Why Black OR White Shellenberger?
By Lindsey Lyons
I have always been an advocate for compromise, consensus and grey areas. I love to argue, and challenge others to see opposing views. Shellenberger was one of those Black Or White idealists that can’t imagine meeting others in the middle, perhaps for the simple purpose of solid argument. The talk should have been titled Technology will Save the World, Damn It!, not Will Technology Save the World? He wasn’t really here to ask us, was he?

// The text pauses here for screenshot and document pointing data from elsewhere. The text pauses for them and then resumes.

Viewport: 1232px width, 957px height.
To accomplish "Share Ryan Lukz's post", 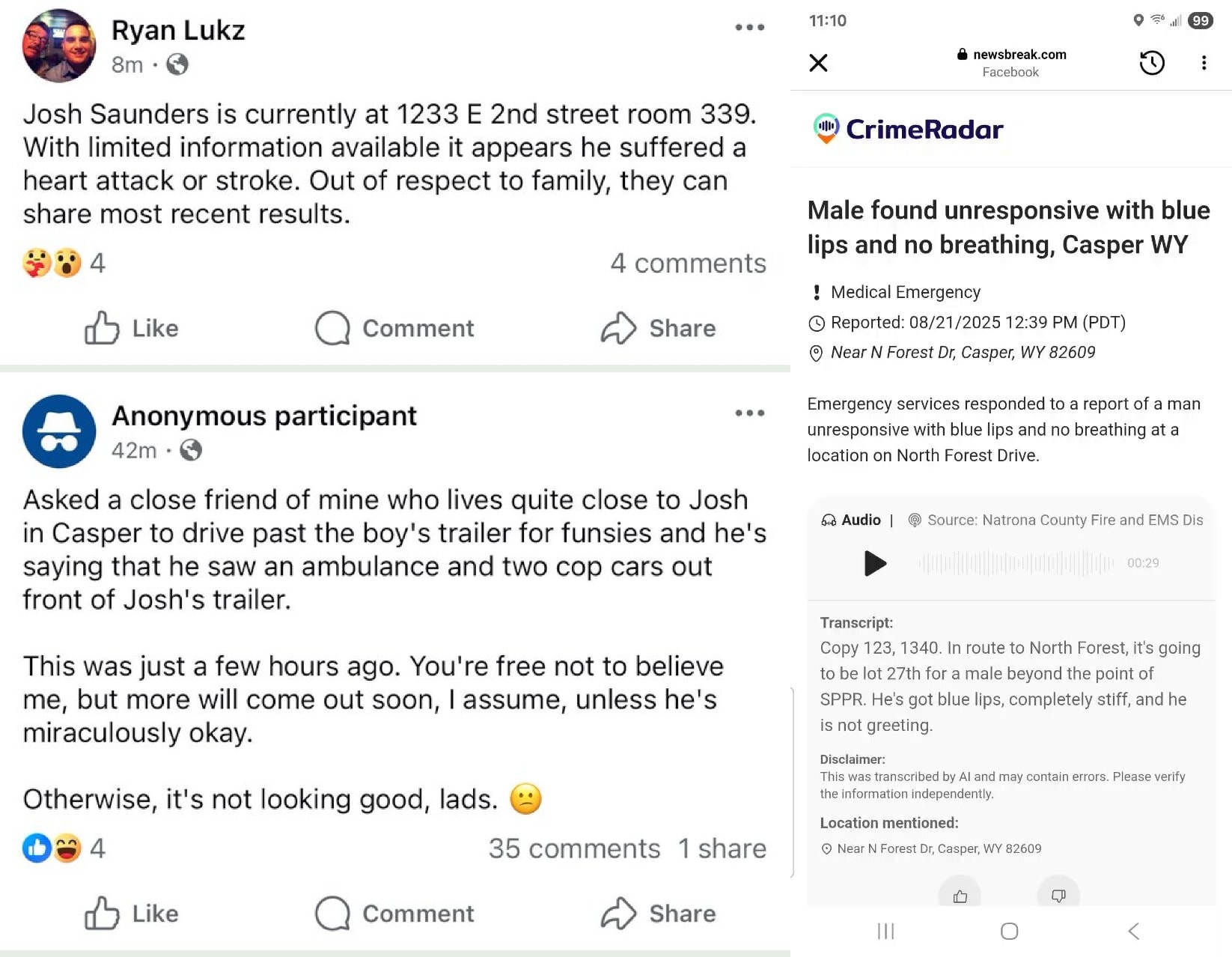I will tap(658, 328).
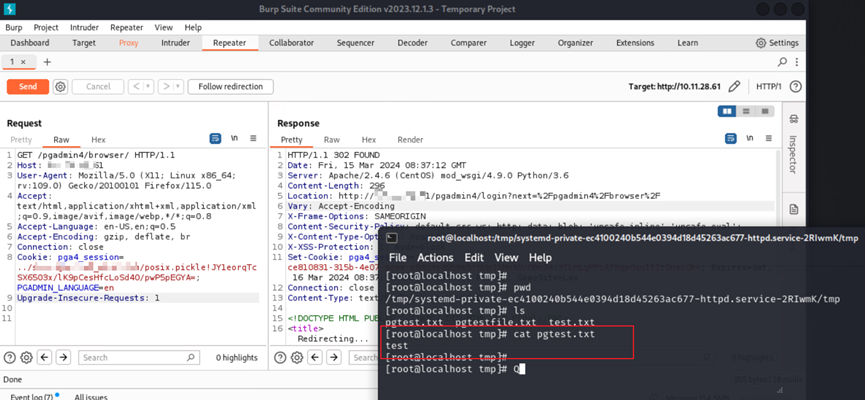Toggle side-by-side request/response layout

coord(728,111)
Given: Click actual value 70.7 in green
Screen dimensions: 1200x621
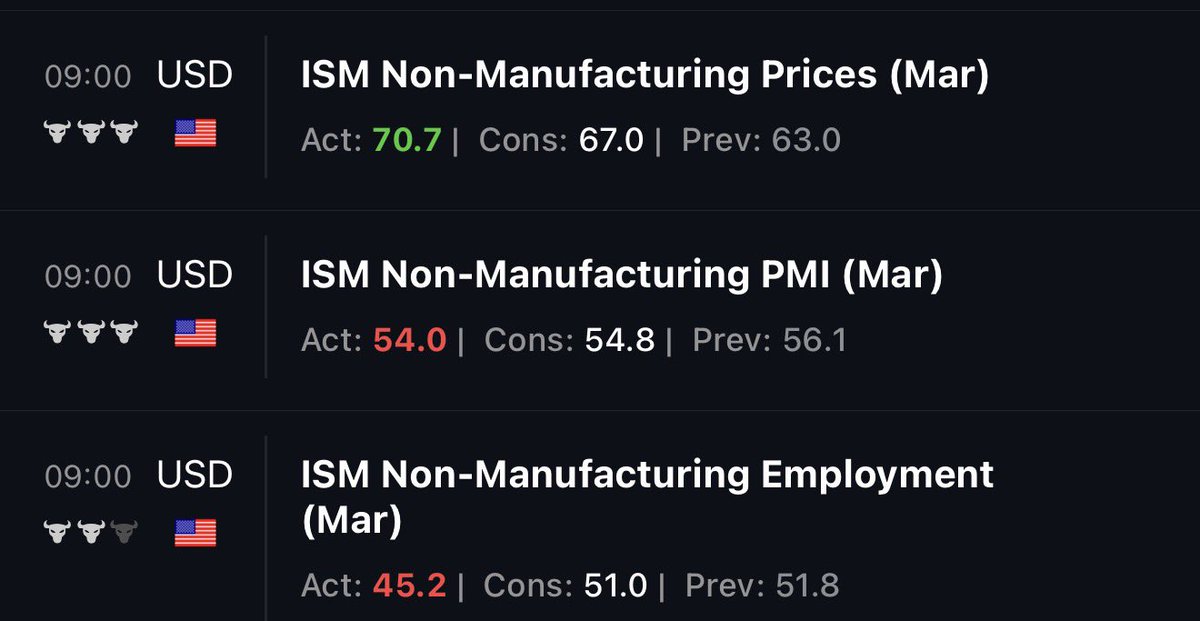Looking at the screenshot, I should point(406,140).
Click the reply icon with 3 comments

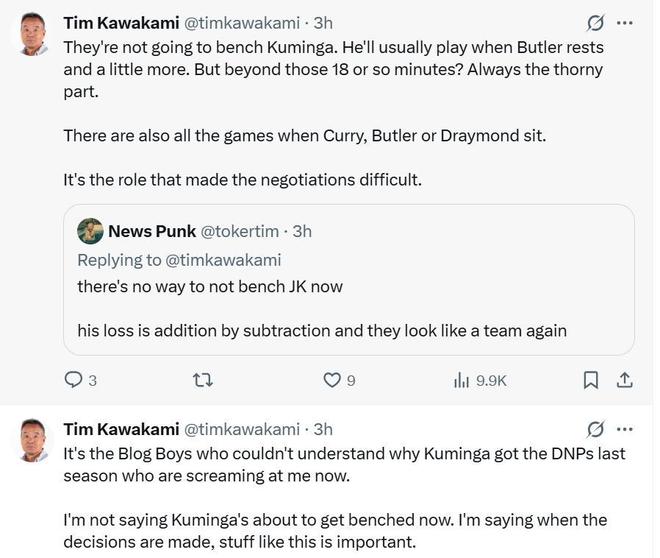tap(74, 380)
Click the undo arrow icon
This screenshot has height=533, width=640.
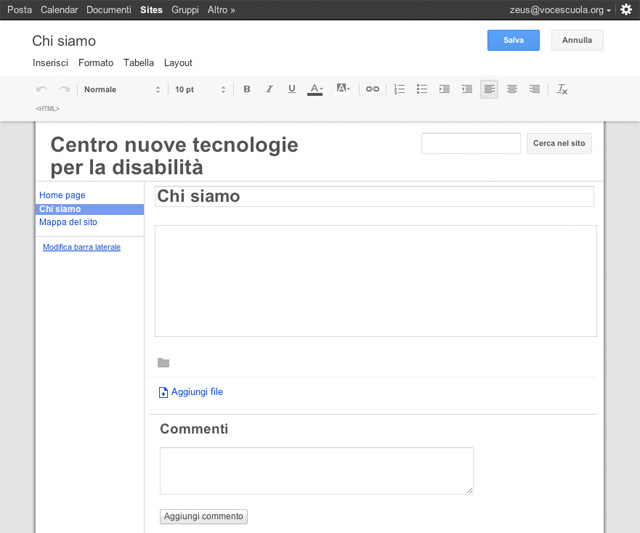(41, 89)
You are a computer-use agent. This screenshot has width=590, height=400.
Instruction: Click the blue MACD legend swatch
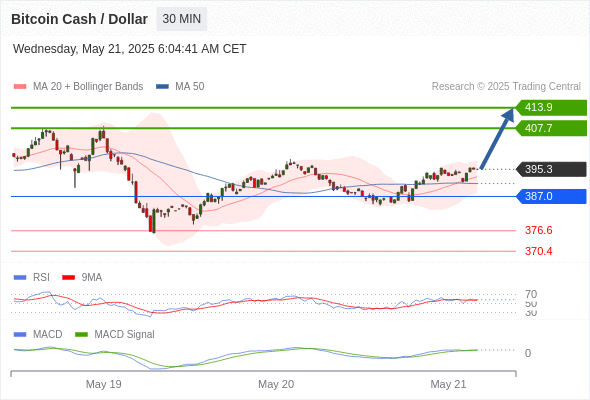(x=20, y=335)
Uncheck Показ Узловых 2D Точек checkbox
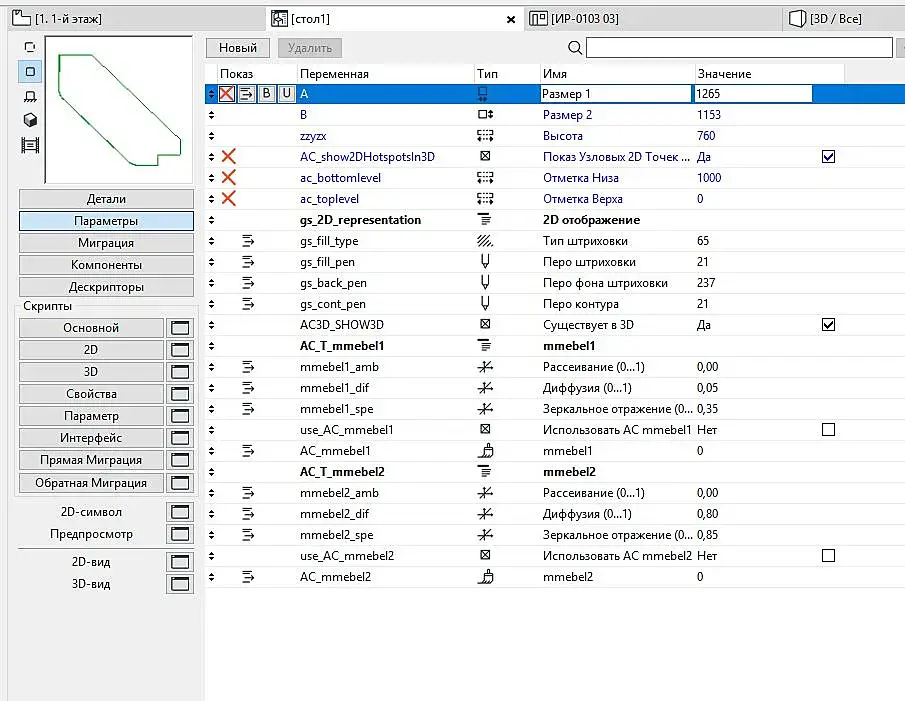The width and height of the screenshot is (905, 701). coord(828,157)
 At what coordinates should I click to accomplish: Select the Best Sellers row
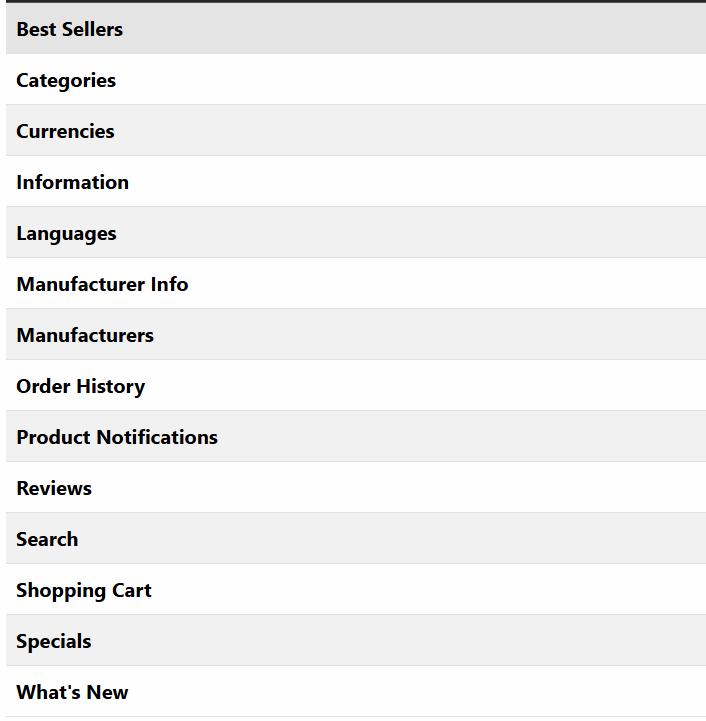[356, 29]
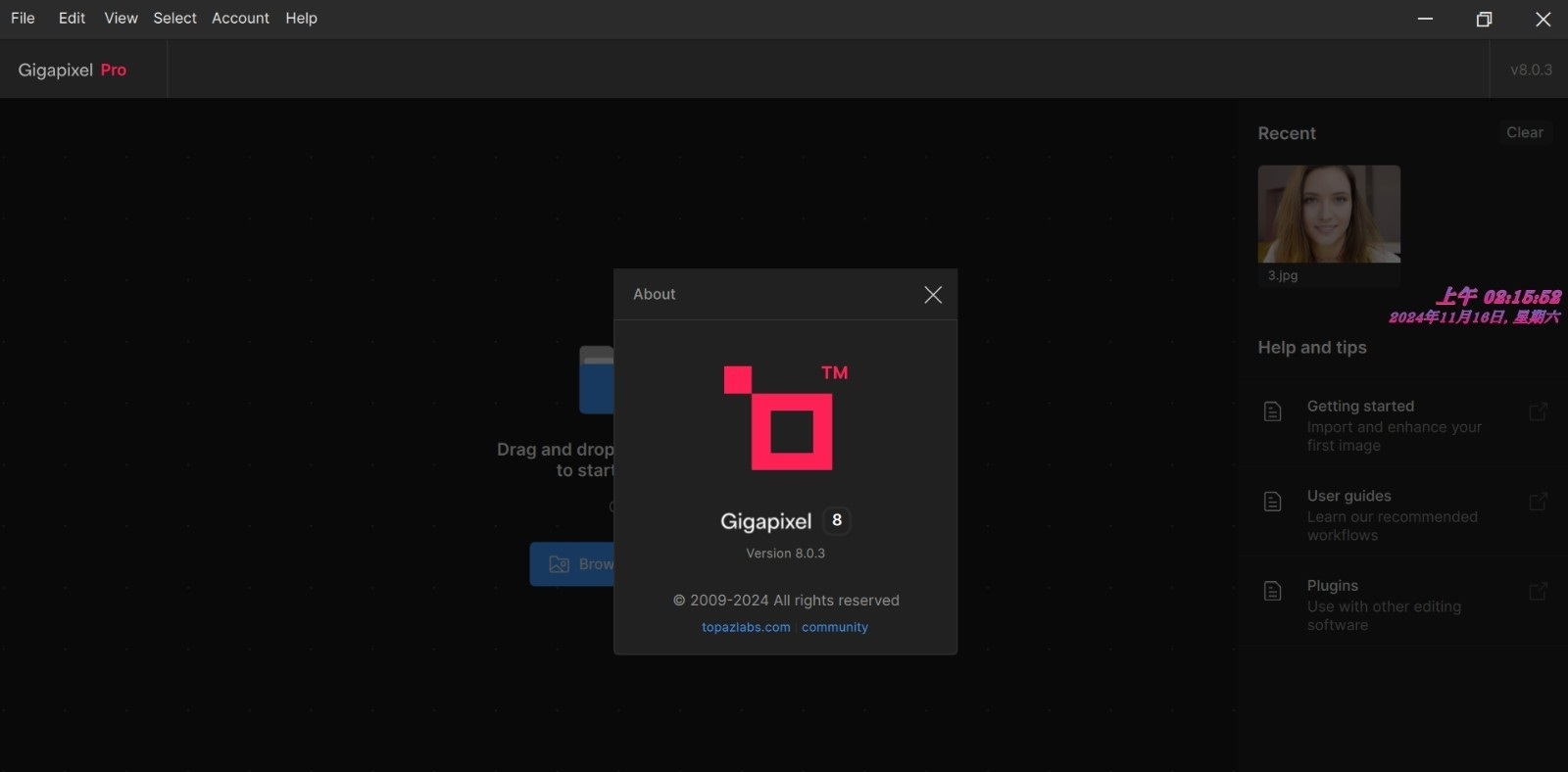Open the topazlabs.com link
The width and height of the screenshot is (1568, 772).
click(746, 627)
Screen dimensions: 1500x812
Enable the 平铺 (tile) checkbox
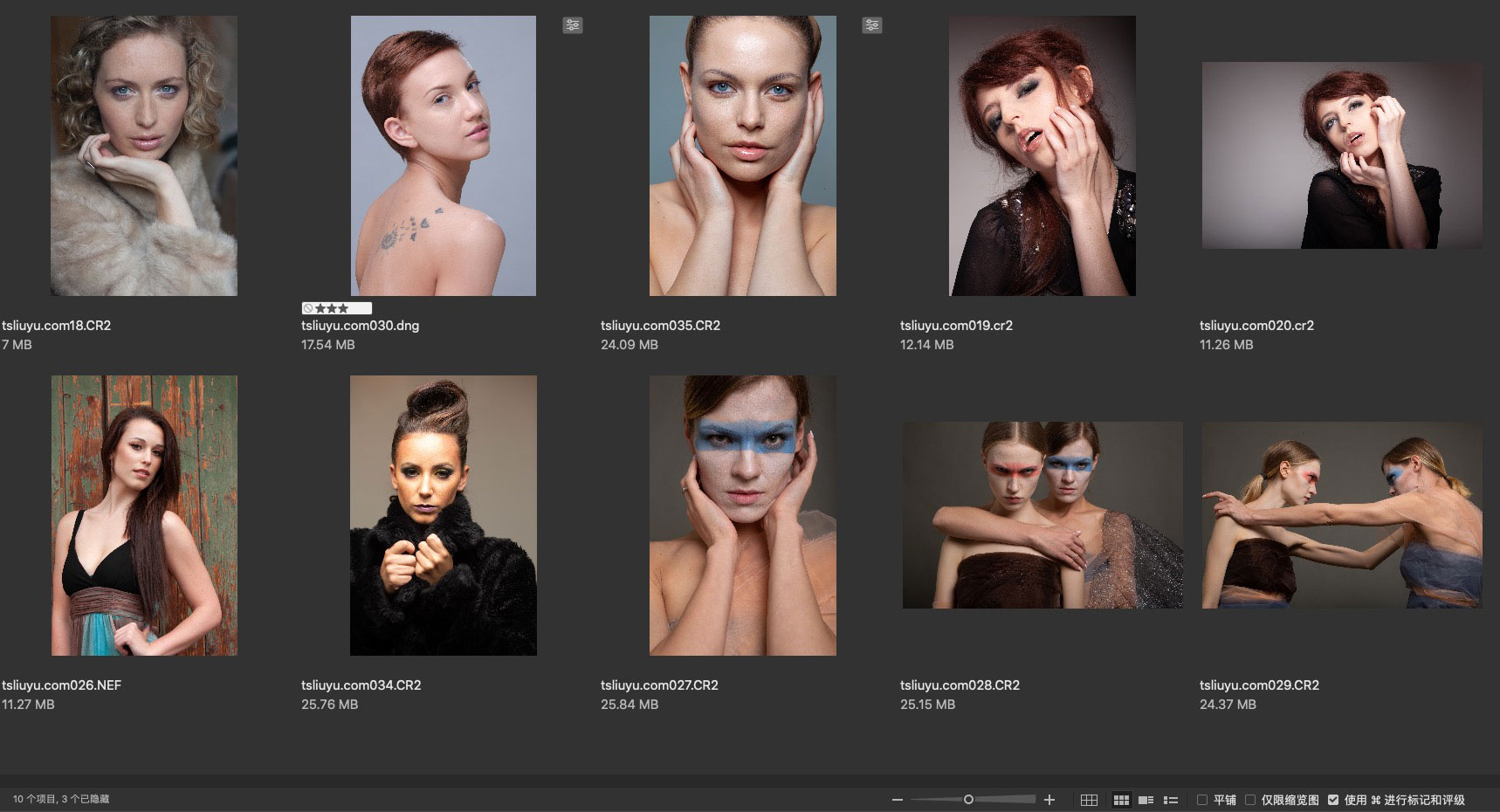coord(1202,800)
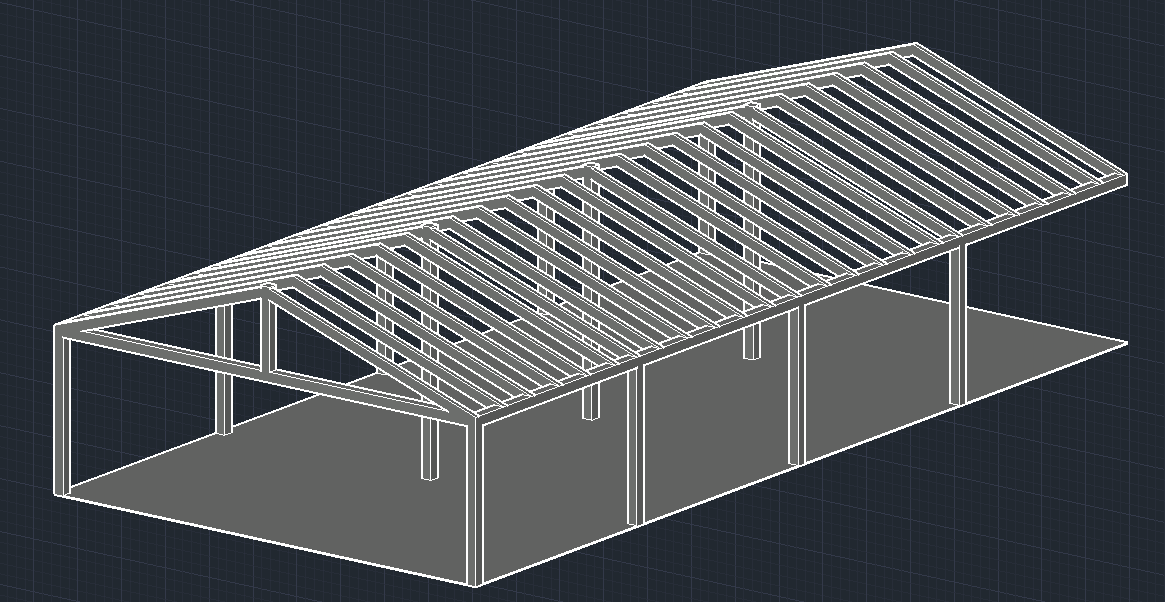Select the front-right corner column of the gable
The image size is (1165, 602).
coord(473,500)
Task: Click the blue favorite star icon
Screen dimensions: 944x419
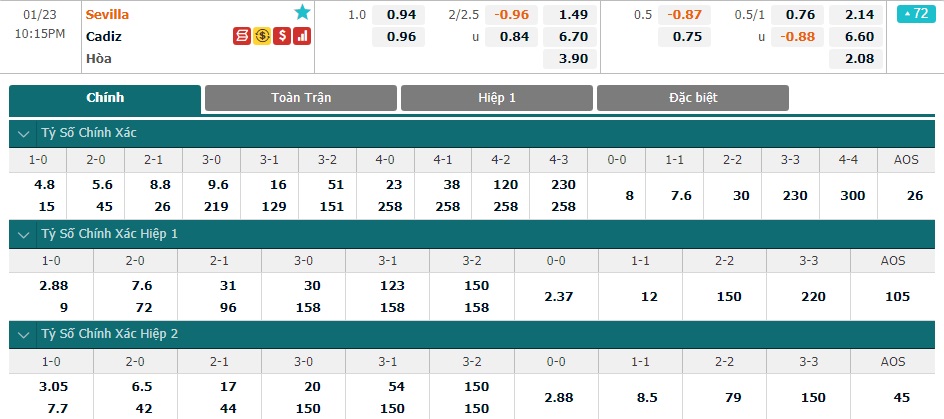Action: point(302,12)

My views were clarified during the faculty study group lunch micro debate between Maria, Joyce and Shellenberger. In defending that clean energy technology can save the world, he argued that overconsumption won’t provide greater challenges. He also shared that consumption can lead to happiness in both the sale and production of unnecessary products (he spoke with the women in Coke factories who are much happier because of their job). We know that ethical labor is not a global standard, and that using more of anything now- can only delay any solutions we are attempting to create. Even if the solution is clean energy technology. Right? I mean sure we could potentially produced more corn than we can fathom using GMO and fertilizing technologies, or more purses and nail polish using ‘green” synthetic chemicals, but ultimately, the more we consume the more problems we will need to solve. And who wants to live in that world- not my kids. Why should we then not reduce consumption AND produce more clean energy technologies?
Shellenberger shared twice that we live on Earth, not Heaven, and there are always going to be unintended consequences in any of his clean energy solutions. He suggests that our romanticism wants us to think that energy solutions can have no negative consequences and no waste- he calls this Heaven. He quoted, “our actions will have consequences.” Yet, he refuses to admit that consumerism may have similar unintended consequences… This is Earth, and we need to reduce consumption coupled with countless other strategies including producing more clean energy technology.
It’s complicated, but I know that no one solution, even one as broad as more clean energy, will save the world alone. It comes down to rates. Rates of consumption, rates of growth, and rates of developing technologies. This is as grey as it comes. We have to meet in the middle. Provide various types of simultaneous solutions. Some will work for some, some will work for others.
In the meantime, I am going to continue to buy bulk foods, teach my kids about fair trade products, and own a Prius. I can’t wait around for technology to save the world.